Application Days: Galileo Application Days are set for March 3–5, 2010, in Brussels, Belgium, with live demonstrations of cutting-edge applications developed for GNSS under the European Union’s 7th Research Framework Programme (FP7), former ESNC Competitions, the ESA Technology Transfer Programme, and national and regional initiatives. See www.application-days.eu for details.

Opinion: GPS L2P(Y) Phase Shift Causes Needless Consternation

Roughly three years ago, the U.S. military conducted the first flex-power test on the L2 GPS codeless signal. Almost immediately, the civilian GPS community expressed concern that future changes to the L2P(Y) signal power levels might cause a signal phase shift; such a phase shift would be incompatible with equipment using the P(Y) signals in a codeless/semicodeless fashion for extremely accurate positioning applications.

Civilian users were naturally upset because they had invested millions of dollars in systems that might not be usable — even if the unusable periods were of a very short duration.
The National Positioning, Navigation, and Timing (PNT) Executive Committee responded by tasking the National PNT Engineering Forum (NPEF) to look at the problem. Within a few months, the NPEF announced a solution: flex power could be used in such a manner that it would not cause a phase shift. At the same time, the military reminded civilian users that the codeless use of L2P(Y), as accurate as it might be, was never intended and should not be a long-term solution.

An agreement was reached between the U.S. government and civilian users that the civilian users of this codeless/semicodeless technique would migrate from using the L2P(Y) carrier to using the new L2C signal to achieve not only the same, but better results. To codify this agreement, a Federal Register Notice was issued in 2008 identifying the terms of this agreement, which guaranteed the phase stability of the current L2P(Y) signal until 2020. This gives civilian users 12 years to figure out a migration plan and to obtain adequate use of the equipment they already have on hand.

In addition, 2020 is not a drop-dead date, but a date when the use of L2P(Y) codeless signals will no longer be guaranteed, though may well still work. Who knows what PNT advancements will take place between now and then?
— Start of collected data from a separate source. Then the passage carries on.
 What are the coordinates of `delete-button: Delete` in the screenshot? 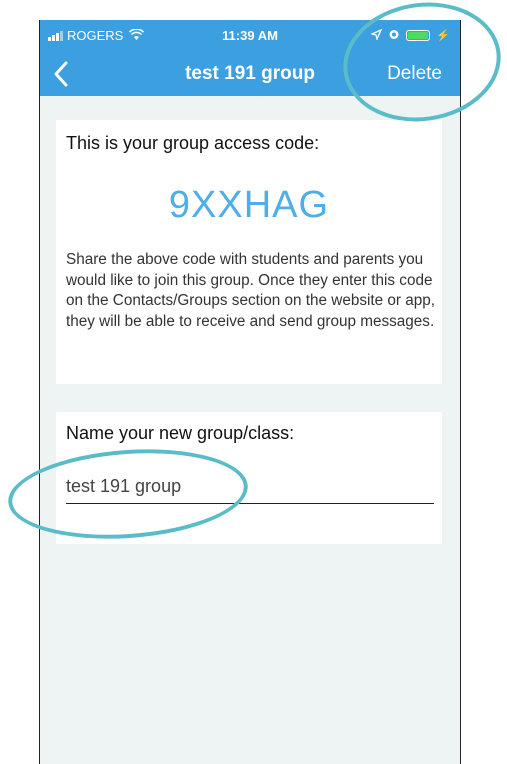 It's located at (414, 74).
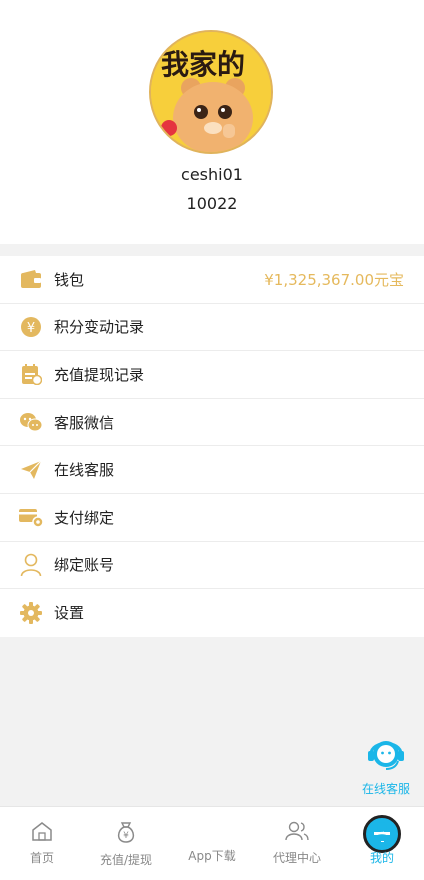  Describe the element at coordinates (70, 614) in the screenshot. I see `menu-label: 设置` at that location.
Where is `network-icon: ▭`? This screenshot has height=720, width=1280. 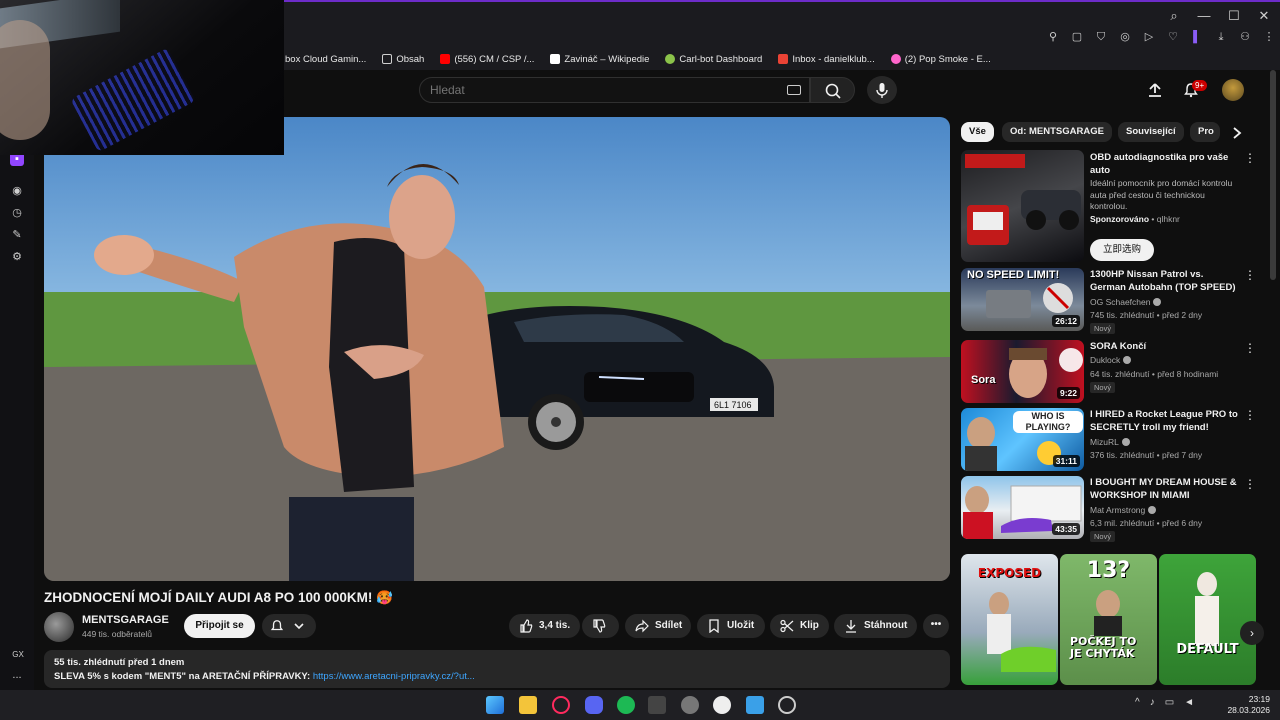 network-icon: ▭ is located at coordinates (1174, 702).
This could very well be a moot point by then, and in my opinion should be one now.

Problem Solved? Apparently not. A lag between the issuance of this national policy and analogous adjustments to interface specifications caused consternation within the civilian community. Misunderstandings added to this perceived impasse. Various solutions were identified to work around this looming quandary. However, given the national policy to support codeless/semicodeless use until 2020, the Air Force Space Command commitment to that policy, and the recommendations of the NPEF, these solutions seem wholly unnecessary to me.

The U.S. government has gone well beyond what is required to insure civilian codeless and semi-codeless users are accommodated.

For the foreseeable future, users will be able to employ L2P(Y) codeless/semicodeless techniques for very accurate position determination and will not have to worry about phase shifts disrupting their work.